* [WHAT NEEDS TO BE DONE]
Every line from the one with "You are a computer-use agent." through the end of the entries below must be retyped exactly, and only those lines. The pictures are not part of the copy.

MATERIALS PROVIDED: Begin

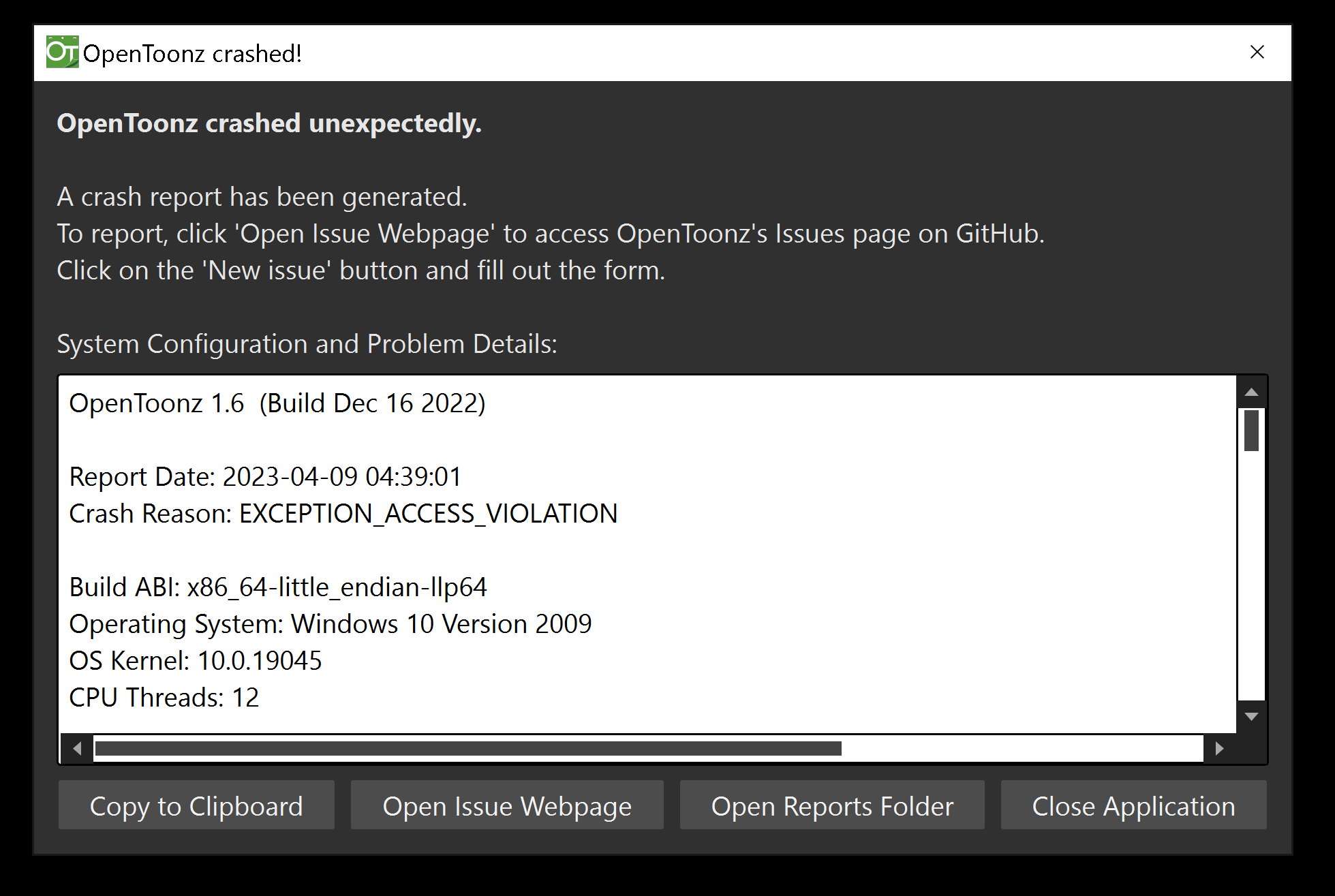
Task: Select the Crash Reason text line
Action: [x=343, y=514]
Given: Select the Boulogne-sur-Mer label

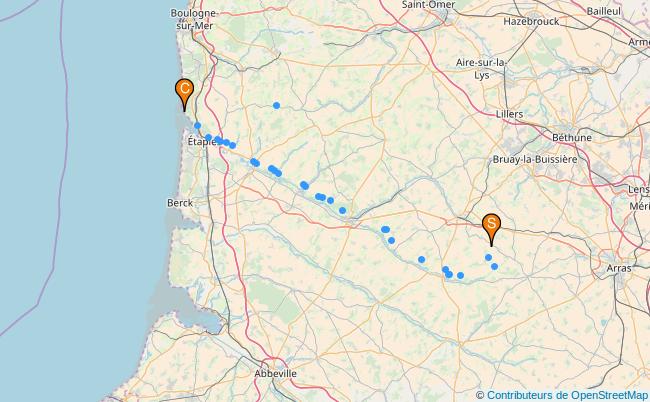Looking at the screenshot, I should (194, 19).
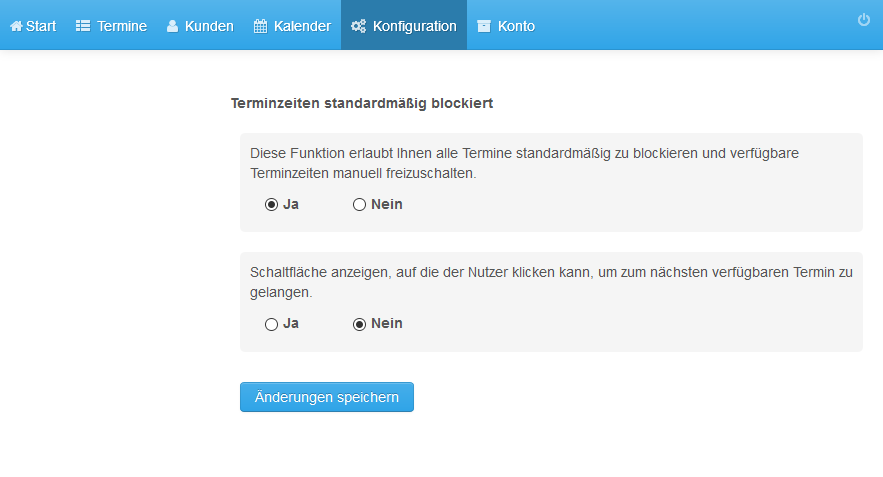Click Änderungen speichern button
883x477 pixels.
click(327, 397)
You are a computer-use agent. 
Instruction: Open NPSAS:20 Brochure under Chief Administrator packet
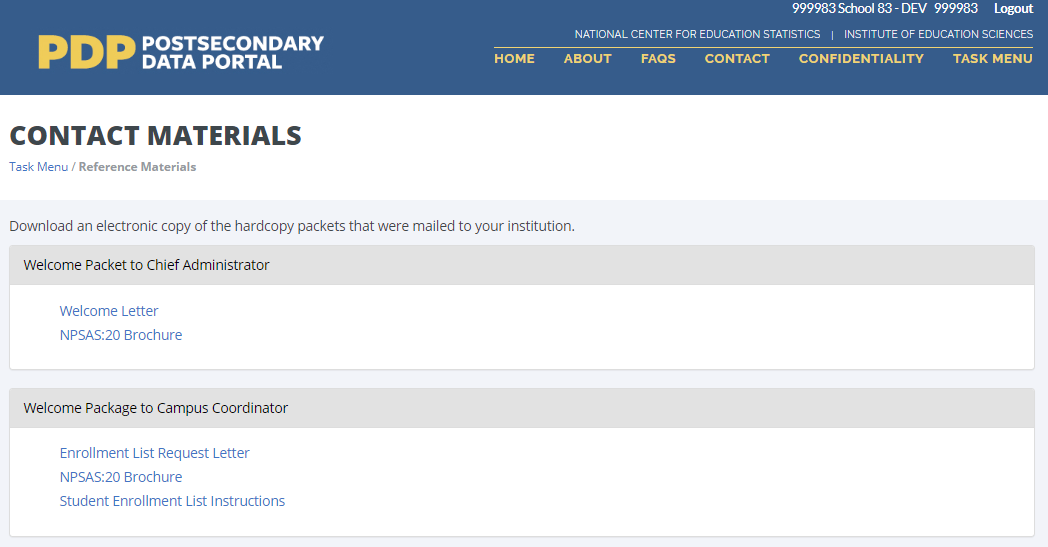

MATERIALS PROVIDED: End

* [YOUR SOLUTION]
You are a computer-use agent. 
Instruction: Open NPSAS:20 Brochure under Chief Administrator packet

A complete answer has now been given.